(adapted slightly from “Anandamayi Ma: Her Life, Her Wisdom” By Richard Lannoy)
One afternoon, after taking their midday meal, a small group of companions set out by car for Lucknow. After they had passed Unnao, a lady sitting bundled up in the back of the car in gauzy white robes exclaimed, “Look, Didi, what a lovely little village!”
Didi looked indifferently at the passing view. In all directions stretched the same unchanging expanse of farmland, dotted here and there with clusters of trees and the mud huts of villages. It was a typical scene in the monotonously vast Gangetic valley.
Their car swept on, raising a cloud of dust in its wake; with the sun high in the sky the scene was shadow-less and almost devoid of color. “Weren’t those trees beautiful,” the lady in the back persisted as the car sped on.
“Come on then,” replied Didi patiently, “lets go back and look at them.”
“But the car has already taken us some distance away,” responded the other with some hesitation.
“Never mind,” Didi put in, “let’s go back, driver, please!”
When the car had returned most of the way, it turned off the road and bumped down the track between fields. Silhouetted against the vast horizon, a distant peasant went about his work. The car came to a halt at the edge of the village. The lady who spotted the trees got out of the car and set off at great speed in their direction. Without turning towards the other members of the party, she commanded them: “Bring the basket of fruit and all the garlands that are in the car.” Didi did as she was bidden, carrying them all in her arms as she ran to catch up. There was a pond beside a large house with tiled roof and smoothly molded mud walls. Beside the pond stood two young trees, one a banyan, the other a margosa, growing side by side.

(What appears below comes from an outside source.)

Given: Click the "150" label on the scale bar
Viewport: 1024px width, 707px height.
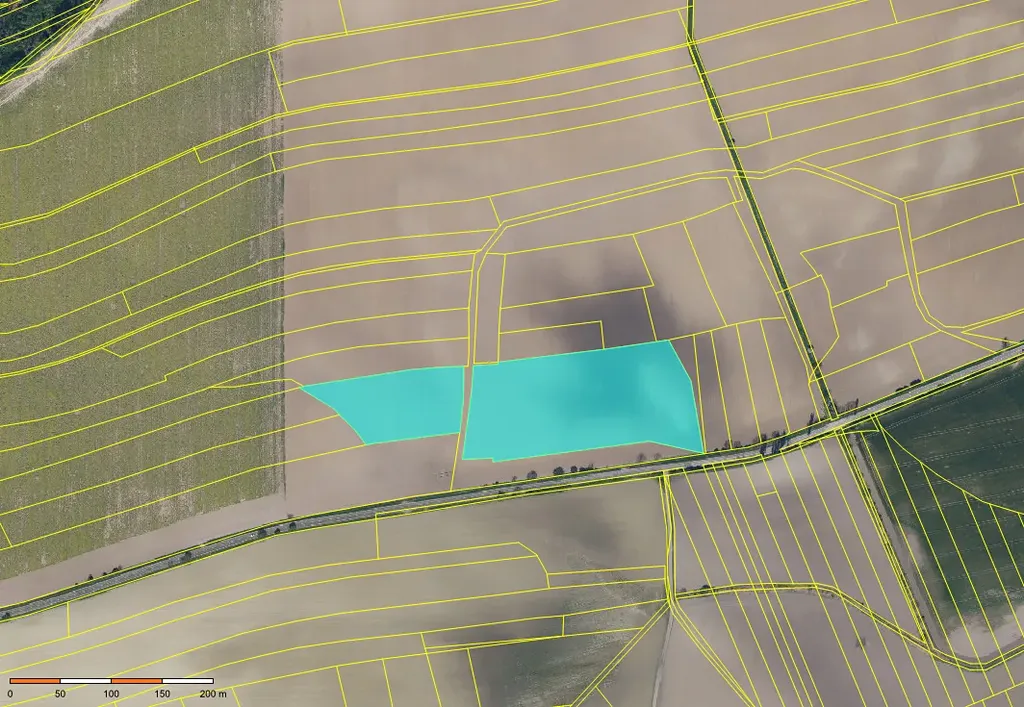Looking at the screenshot, I should point(162,693).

By this time villagers began to collect, curious to know what brought so unusual a vehicle as a motorcar to their rustic dwellings. The woman in the cotton robes of dazzling whiteness cut a striking figure amidst the dun-colored surroundings, the dun colored garments of the villagers and several dun colored dogs. Her fine jet-black hair fanned out over her shoulders and her pale skin was as faintly lined as the delicate grasses silhouetted against a whitewashed wall nearby. She looked about her with keenly alert eyes; a smile came to her lips as she gazed intently at the two trees. Around her a hush fell, the gathering crowd of villagers astonished by the commanding presence of the stranger. She approached the two trees and started caressing their branches and trunks with great affection. Pressing her forehead again and again to their trunks she said in soft but clearly audible tones: “Well, well, so you have brought this body here to see you.” Everybody looked at the trees with blank incomprehension, there being nothing to distinguish them from countless others dotting the plain. The woman, nevertheless, seemed to hold everyone in silent thrall.
“What is the name of your village?” she enquired.
“Bhawanipur,” was the reply.
“Who planted these two trees?”
“Dwarka,” someone offered.
“Is the owner of this land at home?”
“No, but his wife is over there.”
The group of visitors, who were now being watched with intense curiosity by a cluster of children, turned and saw the owner’s wife approaching. Addressing the woman with sweetness of tone and expression, the visitor in white told her: “Take good care of these two trees and worship them. It will be for your good.”
Then she took garlands from Didi and decorated the trees with them and distributed all the fruit from the basket to the incredulous villagers. Without the faintest notion of who she was, they all assumed postures of deferential respect towards her, as if they perceived her to be of exalted station. Yet they could instantly recognize her as one of themselves, a simple woman, simply dressed and accustomed to village ways. She moved easily among them, but paid tender attention to the numerous children while at the same time encompassing one and all within her friendly and attentive gaze.
She turned back whence she came, closely followed by the crowd, who were now smiling with awkward pleasure, yet still dismayed by the inexplicable attention conferred on them and on a couple of trees by a bunch of total strangers.
“Margosa and banyan — Hari and Hara!” exclaimed the lady.
“Now you’ve given these trees the names of gods,” Didi declared in wonder.
Then the lady in white asked them: “Do you repeat God’s name? Even though you may not be able to do so daily, at any rate now and again perform puja (worship) and sing kirtana, or religious songs, under the boughs of those trees.” Then she turned to her companions. “How extraordinary!” she observed, “those trees were pulling this body towards them as people might. The car was carrying us away from them, but it was just as if they caught hold of the shoulders of this body and dragged it back in their direction. This kind of thing has never happened before.”
As the visitors got back into the car, one of the villagers diffidently inquired of the driver who was the great lady who had referred to herself as ‘this body’?
“Anandamayi Ma of Bengal. Remember this visit well, for she is a holy person and she never does anything without meaning.”